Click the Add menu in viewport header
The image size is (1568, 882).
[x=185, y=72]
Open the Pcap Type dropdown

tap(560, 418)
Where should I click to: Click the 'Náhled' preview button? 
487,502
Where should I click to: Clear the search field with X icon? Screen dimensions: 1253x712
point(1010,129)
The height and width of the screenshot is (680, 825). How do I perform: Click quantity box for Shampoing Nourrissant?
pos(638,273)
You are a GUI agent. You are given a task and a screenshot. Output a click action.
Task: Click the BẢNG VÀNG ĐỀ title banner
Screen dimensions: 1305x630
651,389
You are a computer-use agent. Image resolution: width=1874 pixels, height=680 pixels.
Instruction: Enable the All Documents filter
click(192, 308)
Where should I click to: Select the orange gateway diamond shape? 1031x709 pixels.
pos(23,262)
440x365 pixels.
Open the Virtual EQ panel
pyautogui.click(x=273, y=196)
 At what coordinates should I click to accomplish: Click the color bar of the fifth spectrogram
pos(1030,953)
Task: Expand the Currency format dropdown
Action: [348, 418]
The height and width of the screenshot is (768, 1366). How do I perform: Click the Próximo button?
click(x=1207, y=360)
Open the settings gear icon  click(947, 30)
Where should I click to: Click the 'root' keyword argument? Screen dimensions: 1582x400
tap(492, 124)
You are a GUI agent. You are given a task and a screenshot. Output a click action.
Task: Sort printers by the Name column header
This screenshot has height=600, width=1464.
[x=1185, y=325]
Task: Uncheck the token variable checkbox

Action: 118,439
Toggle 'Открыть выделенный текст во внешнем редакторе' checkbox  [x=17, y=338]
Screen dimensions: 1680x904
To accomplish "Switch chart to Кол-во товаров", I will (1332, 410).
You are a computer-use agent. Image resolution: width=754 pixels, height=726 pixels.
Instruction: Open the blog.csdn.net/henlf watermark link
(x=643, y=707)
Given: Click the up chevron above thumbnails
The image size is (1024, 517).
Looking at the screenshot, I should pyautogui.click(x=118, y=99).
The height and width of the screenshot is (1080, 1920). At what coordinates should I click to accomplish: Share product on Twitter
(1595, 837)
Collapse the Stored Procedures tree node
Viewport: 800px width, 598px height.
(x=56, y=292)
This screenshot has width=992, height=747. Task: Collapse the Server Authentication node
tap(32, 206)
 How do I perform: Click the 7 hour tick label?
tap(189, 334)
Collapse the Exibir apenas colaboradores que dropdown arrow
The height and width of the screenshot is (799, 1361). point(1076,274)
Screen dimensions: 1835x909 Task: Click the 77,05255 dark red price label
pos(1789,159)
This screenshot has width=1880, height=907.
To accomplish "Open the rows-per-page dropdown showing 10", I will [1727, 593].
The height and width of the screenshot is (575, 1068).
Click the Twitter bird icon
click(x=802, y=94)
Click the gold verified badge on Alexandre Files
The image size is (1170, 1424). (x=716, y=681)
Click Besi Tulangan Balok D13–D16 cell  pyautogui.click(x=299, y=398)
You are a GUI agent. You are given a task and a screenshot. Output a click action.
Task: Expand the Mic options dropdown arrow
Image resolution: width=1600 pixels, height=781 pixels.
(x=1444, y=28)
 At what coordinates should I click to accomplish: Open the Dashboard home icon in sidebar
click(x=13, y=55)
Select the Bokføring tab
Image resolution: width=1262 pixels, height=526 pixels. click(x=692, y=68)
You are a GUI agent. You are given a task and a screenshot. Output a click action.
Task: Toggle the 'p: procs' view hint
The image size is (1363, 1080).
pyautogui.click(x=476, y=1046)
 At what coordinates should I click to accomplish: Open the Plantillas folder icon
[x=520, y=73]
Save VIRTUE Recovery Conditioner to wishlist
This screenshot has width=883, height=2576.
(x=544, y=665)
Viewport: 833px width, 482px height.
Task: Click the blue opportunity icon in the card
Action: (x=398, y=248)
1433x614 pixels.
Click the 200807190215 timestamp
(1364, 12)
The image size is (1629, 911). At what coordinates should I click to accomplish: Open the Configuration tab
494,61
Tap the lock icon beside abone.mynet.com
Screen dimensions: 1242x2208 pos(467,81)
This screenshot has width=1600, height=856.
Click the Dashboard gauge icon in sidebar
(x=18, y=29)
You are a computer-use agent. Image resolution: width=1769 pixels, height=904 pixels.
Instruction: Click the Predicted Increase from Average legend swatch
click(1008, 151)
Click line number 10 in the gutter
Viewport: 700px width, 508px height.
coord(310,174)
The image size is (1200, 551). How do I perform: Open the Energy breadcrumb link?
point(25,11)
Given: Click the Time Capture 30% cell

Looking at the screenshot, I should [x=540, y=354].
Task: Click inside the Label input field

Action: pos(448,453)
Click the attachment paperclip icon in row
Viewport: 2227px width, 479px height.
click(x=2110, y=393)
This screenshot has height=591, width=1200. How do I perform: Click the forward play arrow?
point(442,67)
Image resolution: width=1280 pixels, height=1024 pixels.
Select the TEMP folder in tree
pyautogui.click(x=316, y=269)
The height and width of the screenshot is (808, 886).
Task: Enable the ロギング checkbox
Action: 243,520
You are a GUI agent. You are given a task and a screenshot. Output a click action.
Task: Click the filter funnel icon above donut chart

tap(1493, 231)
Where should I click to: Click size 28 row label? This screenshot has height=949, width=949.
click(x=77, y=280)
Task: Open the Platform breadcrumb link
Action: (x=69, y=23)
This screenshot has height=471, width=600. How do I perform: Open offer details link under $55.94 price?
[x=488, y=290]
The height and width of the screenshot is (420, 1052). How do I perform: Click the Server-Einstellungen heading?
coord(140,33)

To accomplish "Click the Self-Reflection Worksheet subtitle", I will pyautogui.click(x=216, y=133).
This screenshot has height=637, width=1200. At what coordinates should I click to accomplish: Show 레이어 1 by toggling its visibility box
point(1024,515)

TRY IT: Can you reproduce all the material exactly?

TASK RESPONSE:
Click the Add menu in viewport header
The image size is (1568, 882).
[x=185, y=72]
Open the Pcap Type dropdown

tap(560, 418)
Where should I click to: Click the 'Náhled' preview button? 
487,502
Where should I click to: Clear the search field with X icon? Screen dimensions: 1253x712
point(1010,129)
The height and width of the screenshot is (680, 825). How do I perform: Click quantity box for Shampoing Nourrissant?
pos(638,273)
You are a GUI agent. You are given a task and a screenshot. Output a click action.
Task: Click the BẢNG VÀNG ĐỀ title banner
Screen dimensions: 1305x630
651,389
You are a computer-use agent. Image resolution: width=1874 pixels, height=680 pixels.
Instruction: Enable the All Documents filter
click(192, 308)
Where should I click to: Select the orange gateway diamond shape? 1031x709 pixels.
pos(23,262)
440x365 pixels.
Open the Virtual EQ panel
pyautogui.click(x=273, y=196)
 At what coordinates should I click to accomplish: Click the color bar of the fifth spectrogram
pos(1030,953)
Task: Expand the Currency format dropdown
Action: [348, 418]
The height and width of the screenshot is (768, 1366). How do I perform: Click the Próximo button?
click(x=1207, y=360)
Open the settings gear icon  click(947, 30)
Where should I click to: Click the 'root' keyword argument? Screen dimensions: 1582x400
tap(492, 124)
You are a GUI agent. You are given a task and a screenshot. Output a click action.
Task: Sort printers by the Name column header
This screenshot has height=600, width=1464.
[x=1185, y=325]
Task: Uncheck the token variable checkbox

Action: 118,439
Toggle 'Открыть выделенный текст во внешнем редакторе' checkbox  [x=17, y=338]
Screen dimensions: 1680x904
To accomplish "Switch chart to Кол-во товаров", I will (1332, 410).
You are a computer-use agent. Image resolution: width=754 pixels, height=726 pixels.
Instruction: Open the blog.csdn.net/henlf watermark link
(x=643, y=707)
Given: Click the up chevron above thumbnails
The image size is (1024, 517).
Looking at the screenshot, I should pyautogui.click(x=118, y=99).
The height and width of the screenshot is (1080, 1920). At what coordinates should I click to accomplish: Share product on Twitter
(1595, 837)
Collapse the Stored Procedures tree node
Viewport: 800px width, 598px height.
(x=56, y=292)
This screenshot has width=992, height=747. Task: Collapse the Server Authentication node
tap(32, 206)
 How do I perform: Click the 7 hour tick label?
tap(189, 334)
Collapse the Exibir apenas colaboradores que dropdown arrow
The height and width of the screenshot is (799, 1361). point(1076,274)
Screen dimensions: 1835x909 Task: Click the 77,05255 dark red price label
pos(1789,159)
This screenshot has width=1880, height=907.
To accomplish "Open the rows-per-page dropdown showing 10", I will [1727, 593].
The height and width of the screenshot is (575, 1068).
Click the Twitter bird icon
click(x=802, y=94)
Click the gold verified badge on Alexandre Files
The image size is (1170, 1424). (x=716, y=681)
Click Besi Tulangan Balok D13–D16 cell  pyautogui.click(x=299, y=398)
You are a GUI agent. You are given a task and a screenshot. Output a click action.
Task: Expand the Mic options dropdown arrow
Image resolution: width=1600 pixels, height=781 pixels.
(x=1444, y=28)
 At what coordinates should I click to accomplish: Open the Dashboard home icon in sidebar
click(x=13, y=55)
Select the Bokføring tab
Image resolution: width=1262 pixels, height=526 pixels. click(x=692, y=68)
You are a GUI agent. You are given a task and a screenshot. Output a click action.
Task: Toggle the 'p: procs' view hint
The image size is (1363, 1080).
pyautogui.click(x=476, y=1046)
 At what coordinates should I click to accomplish: Open the Plantillas folder icon
[x=520, y=73]
Save VIRTUE Recovery Conditioner to wishlist
This screenshot has width=883, height=2576.
(x=544, y=665)
Viewport: 833px width, 482px height.
Task: Click the blue opportunity icon in the card
Action: (x=398, y=248)
1433x614 pixels.
Click the 200807190215 timestamp
(1364, 12)
The image size is (1629, 911). At what coordinates should I click to accomplish: Open the Configuration tab
494,61
Tap the lock icon beside abone.mynet.com
Screen dimensions: 1242x2208 pos(467,81)
This screenshot has width=1600, height=856.
Click the Dashboard gauge icon in sidebar
(x=18, y=29)
You are a computer-use agent. Image resolution: width=1769 pixels, height=904 pixels.
Instruction: Click the Predicted Increase from Average legend swatch
click(1008, 151)
Click line number 10 in the gutter
Viewport: 700px width, 508px height.
coord(310,174)
The image size is (1200, 551). How do I perform: Open the Energy breadcrumb link?
point(25,11)
Given: Click the Time Capture 30% cell

Looking at the screenshot, I should [x=540, y=354].
Task: Click inside the Label input field

Action: pos(448,453)
Click the attachment paperclip icon in row
Viewport: 2227px width, 479px height.
click(x=2110, y=393)
This screenshot has height=591, width=1200. How do I perform: Click the forward play arrow?
point(442,67)
Image resolution: width=1280 pixels, height=1024 pixels.
Select the TEMP folder in tree
pyautogui.click(x=316, y=269)
The height and width of the screenshot is (808, 886).
Task: Enable the ロギング checkbox
Action: 243,520
You are a GUI agent. You are given a task and a screenshot. Output a click action.
Task: Click the filter funnel icon above donut chart

tap(1493, 231)
Where should I click to: Click size 28 row label? This screenshot has height=949, width=949.
click(x=77, y=280)
Task: Open the Platform breadcrumb link
Action: (x=69, y=23)
This screenshot has height=471, width=600. How do I perform: Open offer details link under $55.94 price?
[x=488, y=290]
The height and width of the screenshot is (420, 1052). How do I perform: Click the Server-Einstellungen heading?
coord(140,33)

To accomplish "Click the Self-Reflection Worksheet subtitle", I will pyautogui.click(x=216, y=133).
This screenshot has height=637, width=1200. At what coordinates should I click to accomplish: Show 레이어 1 by toggling its visibility box
point(1024,515)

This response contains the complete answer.